We interviewed Shelley Fishel, Founder of The IT Training Surgery. She shared with us her perspective on this trending topic, as the Social Media usage debate continues in most sectors.
In the last 10 years social media has grown significantly in its usage and become an integral part of running a business. It's a particularly useful marketing tool for enterprises of all shapes and sizes. However, from an employer’s perspective, social networking sites are not always good news. Whilst it’s essential that your employees can access social networking sites in order to promote your company’s products and events, and to engage with existing clients and potential new customers, it can be difficult to prevent workers from using these sites to conduct their personal affairs.
Whilst it’s not desirable for workers to have unlimited access to social networking sites during office hours, some networking sites are specifically aimed at the business market. Allowing employees to have a presence on these websites can be a positive step for your business, driving internet traffic to your company website. Professional networking sites are useful when scouting for new employees, as they allow you to learn more about candidates’ career history and professional achievements. However, personal pages on social networking sites can also reveal the less desirable aspects of a candidate’s personal or professional life, as many potential recruits have learnt the hard way.

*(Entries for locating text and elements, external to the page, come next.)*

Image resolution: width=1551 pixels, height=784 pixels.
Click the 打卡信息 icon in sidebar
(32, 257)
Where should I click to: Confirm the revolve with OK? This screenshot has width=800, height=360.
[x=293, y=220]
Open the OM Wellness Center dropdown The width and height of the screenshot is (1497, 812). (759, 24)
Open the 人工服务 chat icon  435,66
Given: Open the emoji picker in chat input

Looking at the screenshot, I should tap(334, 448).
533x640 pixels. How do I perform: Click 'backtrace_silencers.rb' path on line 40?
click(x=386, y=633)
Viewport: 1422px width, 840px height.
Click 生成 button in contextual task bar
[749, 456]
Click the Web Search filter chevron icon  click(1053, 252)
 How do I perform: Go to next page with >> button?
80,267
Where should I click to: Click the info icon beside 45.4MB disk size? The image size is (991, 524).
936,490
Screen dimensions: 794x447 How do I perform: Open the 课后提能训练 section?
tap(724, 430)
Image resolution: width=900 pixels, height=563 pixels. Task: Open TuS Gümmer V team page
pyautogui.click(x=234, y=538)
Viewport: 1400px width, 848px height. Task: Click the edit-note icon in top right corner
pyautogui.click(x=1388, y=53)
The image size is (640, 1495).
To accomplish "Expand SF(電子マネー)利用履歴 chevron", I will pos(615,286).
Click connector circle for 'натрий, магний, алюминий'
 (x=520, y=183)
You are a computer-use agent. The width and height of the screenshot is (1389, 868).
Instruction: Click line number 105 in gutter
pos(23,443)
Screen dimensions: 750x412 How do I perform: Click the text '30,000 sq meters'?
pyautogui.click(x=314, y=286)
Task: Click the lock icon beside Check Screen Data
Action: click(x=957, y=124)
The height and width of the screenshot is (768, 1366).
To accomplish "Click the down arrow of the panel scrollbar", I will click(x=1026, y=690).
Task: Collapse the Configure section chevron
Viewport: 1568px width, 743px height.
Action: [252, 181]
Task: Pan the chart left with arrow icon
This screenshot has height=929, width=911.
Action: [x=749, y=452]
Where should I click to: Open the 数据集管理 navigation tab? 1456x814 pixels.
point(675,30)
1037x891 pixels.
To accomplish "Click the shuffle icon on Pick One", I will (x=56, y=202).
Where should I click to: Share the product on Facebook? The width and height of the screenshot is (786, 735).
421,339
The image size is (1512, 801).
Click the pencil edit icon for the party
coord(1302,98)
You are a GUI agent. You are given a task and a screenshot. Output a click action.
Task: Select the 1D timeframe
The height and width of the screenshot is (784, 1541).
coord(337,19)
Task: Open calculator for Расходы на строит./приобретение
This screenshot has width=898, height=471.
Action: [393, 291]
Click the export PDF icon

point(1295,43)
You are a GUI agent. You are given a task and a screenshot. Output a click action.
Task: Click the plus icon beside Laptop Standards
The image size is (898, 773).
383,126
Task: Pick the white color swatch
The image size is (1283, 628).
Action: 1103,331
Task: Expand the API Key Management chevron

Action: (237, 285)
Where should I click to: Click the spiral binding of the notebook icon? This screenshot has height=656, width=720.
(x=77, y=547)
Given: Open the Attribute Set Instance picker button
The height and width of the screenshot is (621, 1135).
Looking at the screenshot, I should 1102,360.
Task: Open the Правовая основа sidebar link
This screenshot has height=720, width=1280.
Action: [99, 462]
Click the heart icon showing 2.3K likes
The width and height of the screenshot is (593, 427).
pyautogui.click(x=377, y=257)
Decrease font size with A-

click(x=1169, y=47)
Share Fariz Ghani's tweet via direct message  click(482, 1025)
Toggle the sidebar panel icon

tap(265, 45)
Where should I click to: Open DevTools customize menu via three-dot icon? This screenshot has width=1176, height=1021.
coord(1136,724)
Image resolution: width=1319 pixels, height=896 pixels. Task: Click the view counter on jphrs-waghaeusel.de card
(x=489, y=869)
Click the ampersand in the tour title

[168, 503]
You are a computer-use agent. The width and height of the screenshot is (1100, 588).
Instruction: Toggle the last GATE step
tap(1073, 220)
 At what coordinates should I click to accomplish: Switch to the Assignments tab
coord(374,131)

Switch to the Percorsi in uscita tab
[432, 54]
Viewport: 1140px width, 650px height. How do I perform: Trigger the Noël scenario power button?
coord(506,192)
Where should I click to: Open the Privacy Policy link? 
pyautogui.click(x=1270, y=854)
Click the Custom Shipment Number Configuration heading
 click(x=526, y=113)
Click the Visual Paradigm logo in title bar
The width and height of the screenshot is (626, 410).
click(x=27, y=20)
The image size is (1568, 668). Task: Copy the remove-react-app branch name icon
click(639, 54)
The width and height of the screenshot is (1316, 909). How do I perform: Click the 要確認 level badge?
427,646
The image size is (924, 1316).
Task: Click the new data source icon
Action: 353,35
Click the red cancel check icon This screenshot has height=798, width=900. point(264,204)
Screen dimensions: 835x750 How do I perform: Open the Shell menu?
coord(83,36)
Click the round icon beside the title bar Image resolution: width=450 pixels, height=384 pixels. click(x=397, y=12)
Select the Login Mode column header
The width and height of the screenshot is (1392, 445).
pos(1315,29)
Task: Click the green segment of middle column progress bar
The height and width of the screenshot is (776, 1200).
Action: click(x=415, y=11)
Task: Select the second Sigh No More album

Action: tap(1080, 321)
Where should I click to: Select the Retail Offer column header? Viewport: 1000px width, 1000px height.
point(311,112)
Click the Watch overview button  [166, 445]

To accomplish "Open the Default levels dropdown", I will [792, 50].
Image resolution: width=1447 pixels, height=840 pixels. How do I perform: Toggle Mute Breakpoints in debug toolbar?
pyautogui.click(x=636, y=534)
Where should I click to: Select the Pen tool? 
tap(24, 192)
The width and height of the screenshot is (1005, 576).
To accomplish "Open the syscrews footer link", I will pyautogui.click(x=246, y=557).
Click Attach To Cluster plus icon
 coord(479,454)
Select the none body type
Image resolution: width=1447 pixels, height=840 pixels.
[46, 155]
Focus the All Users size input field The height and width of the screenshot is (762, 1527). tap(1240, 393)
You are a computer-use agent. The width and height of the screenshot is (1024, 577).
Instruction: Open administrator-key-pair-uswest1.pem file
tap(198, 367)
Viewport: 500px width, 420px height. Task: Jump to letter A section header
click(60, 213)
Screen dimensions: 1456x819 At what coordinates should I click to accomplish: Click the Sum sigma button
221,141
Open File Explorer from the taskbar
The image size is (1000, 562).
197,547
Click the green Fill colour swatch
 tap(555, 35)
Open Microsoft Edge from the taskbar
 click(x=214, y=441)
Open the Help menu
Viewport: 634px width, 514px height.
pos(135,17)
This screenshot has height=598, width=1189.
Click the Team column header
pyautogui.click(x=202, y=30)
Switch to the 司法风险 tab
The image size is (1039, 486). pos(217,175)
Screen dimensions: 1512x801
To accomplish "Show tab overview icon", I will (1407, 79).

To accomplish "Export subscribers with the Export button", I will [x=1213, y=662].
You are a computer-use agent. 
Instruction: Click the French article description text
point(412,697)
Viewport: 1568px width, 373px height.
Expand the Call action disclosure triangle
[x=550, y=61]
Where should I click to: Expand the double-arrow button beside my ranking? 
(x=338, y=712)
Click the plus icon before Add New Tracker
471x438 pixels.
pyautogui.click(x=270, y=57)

Why not run courses for your employees in the sensible and effective use of social networking sites at work? Such training might include talks from HR managers on the importance of maintaining privacy and discretion on personal pages, as well as tips on how to maximise social networking sites for marketing and PR purposes. Social media is a must-have tool for employers as it has many uses in diverse fields such as marketing and recruitment. Nevertheless, both employers and employees need to be aware of the importance of discretion and of keeping personal and professional accounts separate.
What is your company policy on Social Media? Are you for or against its use at work?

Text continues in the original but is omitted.